Horses are flight animals and have almost 360° vision, with a blind spot directly in front and behind. “You can read a horse’s emotions by looking at their eyes,” says Colin. “Their hearing is about eight times sharper than a human’s, so it’s important to keep a low voice. They hate loud noises. You’ll find if there’s a group of them, one of them is on guard. It’s instinctive.”

Trimming a horse's feet is like giving a pedicure and the aim is to get the platform of the foot to stand on the ground in a natural position. “There have been new developments over the years and I never stop learning,” says Colin.

So why do horses need shoes? “They need them if they are working and if they are on hard ground,” says Colin. “There’s a variety of shoes, including ones for work and for eventing and jumping. Shoes can be weighted to correct traits and this is best done when the horses are young.

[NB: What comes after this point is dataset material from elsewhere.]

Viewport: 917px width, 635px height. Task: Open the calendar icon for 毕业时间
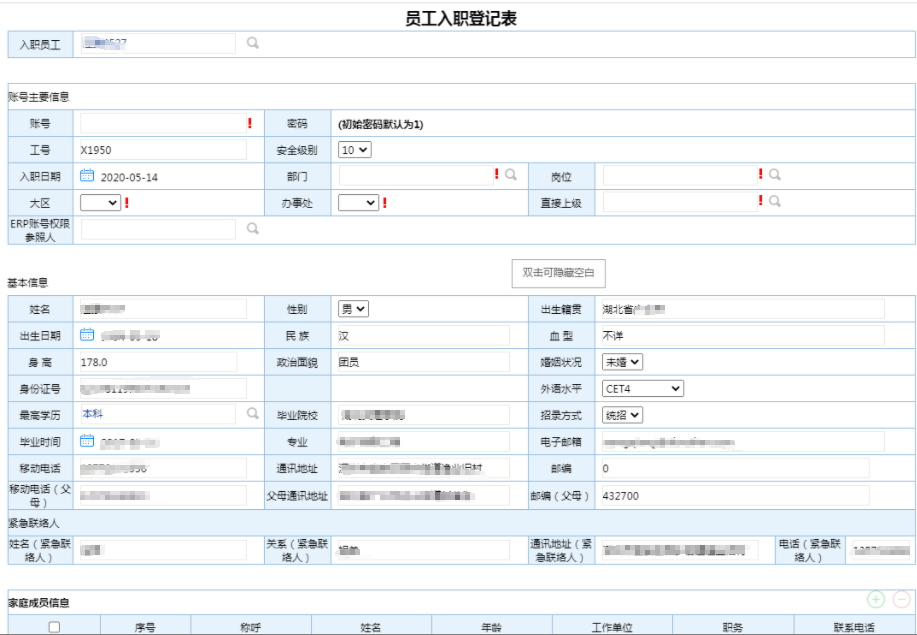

The key to good hoof health is a balanced diet and regular maintenance and attention to the hoof. 

“In this work you need knowledge, experience, patience and a love of horses. You’d find it hard to stay in the industry if you didn’t love them. You also have to get along with people and be open to their suggestions.”

Horses need balanced training to stimulate both sides of their brain and body. “In some ways they are smarter than humans,” says Colin. “When we try and impose our wishes on them, it may not work. Rather we need to work with them to come to a mutual agreement. If a horse is treated properly and you have respect for each other, then that animal can become amazing.

Colin and his partner, Shelley, have eight horses. They get much satisfaction from breeding them and from nurturing a foal and watching it develop.

Pictured: Some claim Mercury Bay local, Colin Harris, is a horse whisperer.